Porteous released him and wailed again.
"What ails you, prisoner Glaves?"
"I want to see a priestess," he hissed.
The guard turned away with a curse. It was the one request he could not refuse.
Porteous sagged back on the pallet. The fever swelled and madness burned in his heart. He saw them dying, their faces consumed by the raging fever, their eyes bulging in their heads, their breath stinking as they rotted and died. By the hundreds they would fall, then by the thousands until the city stank of death and the survivors wandered witless in the forests, their ears stopped forever from hearing the very name Marneri, for it would be the name of death.
Later a young woman in plain gray cloth with a light blue surplice came to see him.
"You said you wanted a priestess," she said in a quiet voice.
"Shrive me, sister, shrive this sinner."
"Is it that you are dying, son of the Mother? Are you ready to go to her Hand?"
"Dying?" He emitted a ghastly chuckle. "I am death, sister, death come before you in all his glory. I bring you the light of the grave and the air of the tomb."
"These are fell words, son of the Mother. Perhaps She would hear you better if you softened your words."
"I have sinned, I know it. I have killed and ordered others killed. I have lied and cheated and I have got my revenge on you all. You are all going to die because of me."
"These are grave matters you speak of, son of the Mother. You have killed?"
"It was necessary." Fever's delirium was settling over him. He walked in the shadowland.
"Such matters can never be so described, son of the Mother."
Porteous's eyes glittered with malice as he looked up at her.
"Lean closer," he hissed in a gasping whisper, then he spat on her when she bent her head. "Die, bitch, and take all the other bitches with you."
He fell back to the pallet with a groan.
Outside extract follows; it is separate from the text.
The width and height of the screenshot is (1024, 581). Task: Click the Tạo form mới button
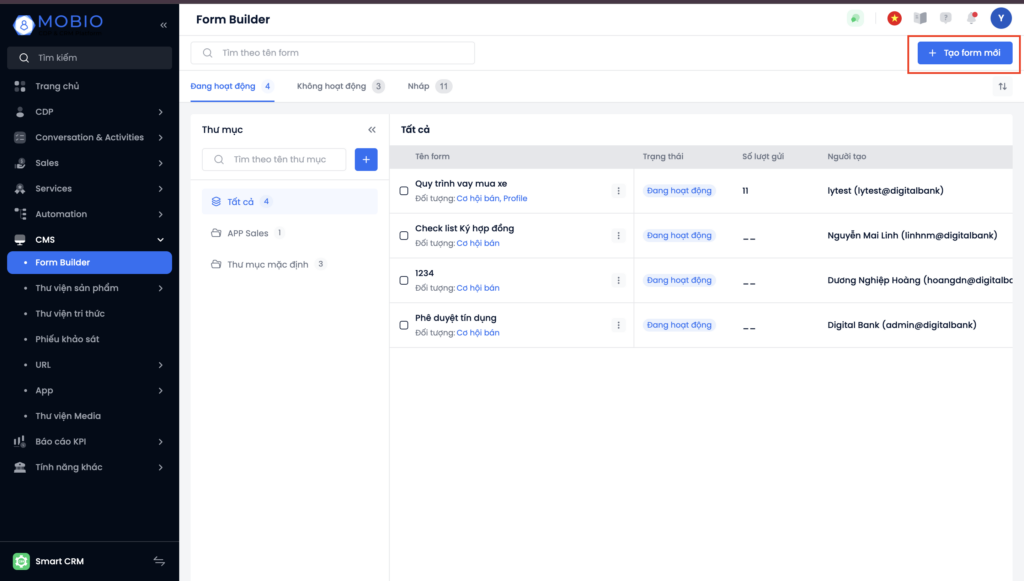click(964, 53)
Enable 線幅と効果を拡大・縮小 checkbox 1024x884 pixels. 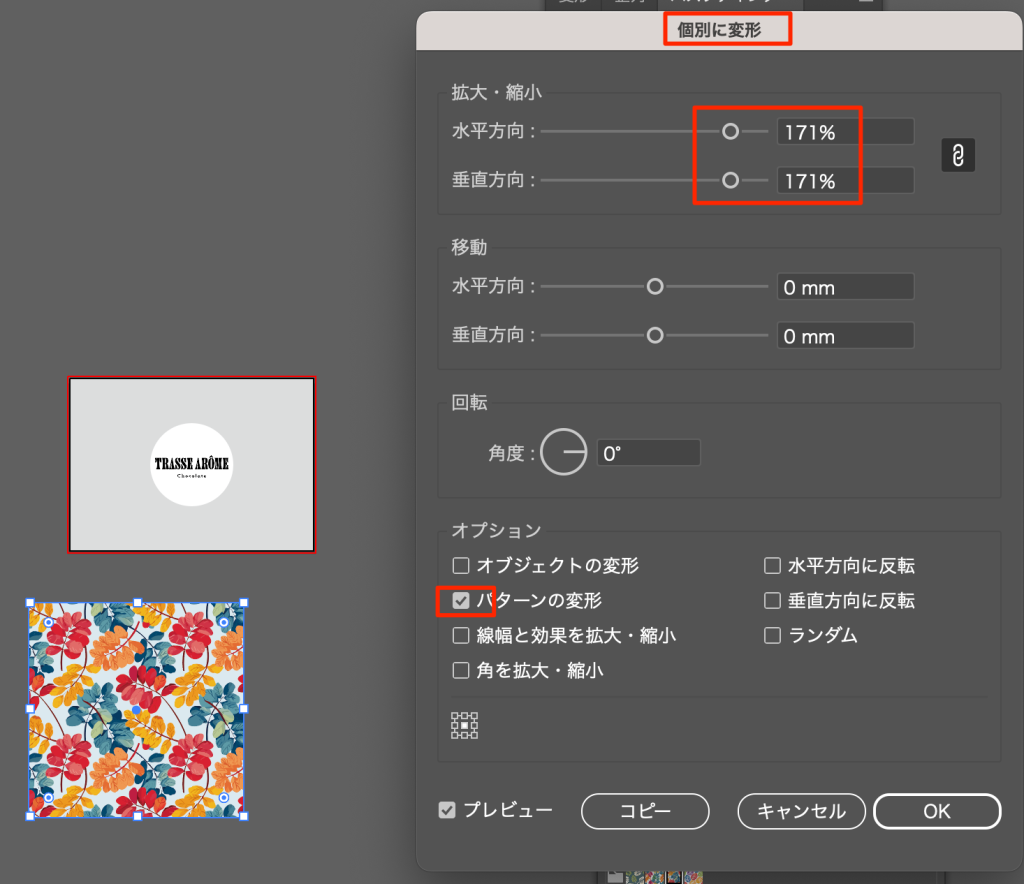point(461,635)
The priestess, Kemily of Marneri, wiped her face and left him, greatly troubled by his words.
In the temple, Fi-ice had acted at once on receiving the message from Hanth. The spell was difficult to cast, and precious time was lost when the thread was broken on the first attempt. Eventually it was found that a volume had been cast incorrectly and fresh lines had to be forged to reshape it on the second pass through the spellsay. It took hours, but at length they managed to send out a simple alarm call on the psychic plane. A call that could be heard by the listening greatwitches in Cunfshon.
Within an hour the city's witches were summoned to the Black Mirror chamber in the tower and Lessis herself came through the mirror shortly thereafter.
Lessis hurried to confer with Fi-ice, who told her of Kemily's troubling conversation with Glaves. Lessis realized that a new plague had most likely been loosed on them. General Hanth was rudely torn from his morning routine and hurled into action in a desperate bid to stay the progress of the new plague.
Cornets shrieked through the tower and its outliers. Men were hurriedly mobilized in a desperate attempt to find and quarantine all those who might be infected. At the same time great efforts had to be made to prevent panic and any attempt at a mass evacuation by the people of the city.
The guards who had been at the gate when Higul the Lame rode up, the men in the lockup and the women who hosed Glaves down and tried to feed him, all of these were found and quarantined, along with their families. The young doctor, the elder advocate, the nurse and the priestess, these too were found and confined.
And still the plague spread. Even as the guards began to grow feverish, soon followed by the men in the lockup and the nurses, a flower seller on Tower Street who had sold some chrysanthemums to the young doctor was incubating the fever even while he continued to sell his flowers on the corner.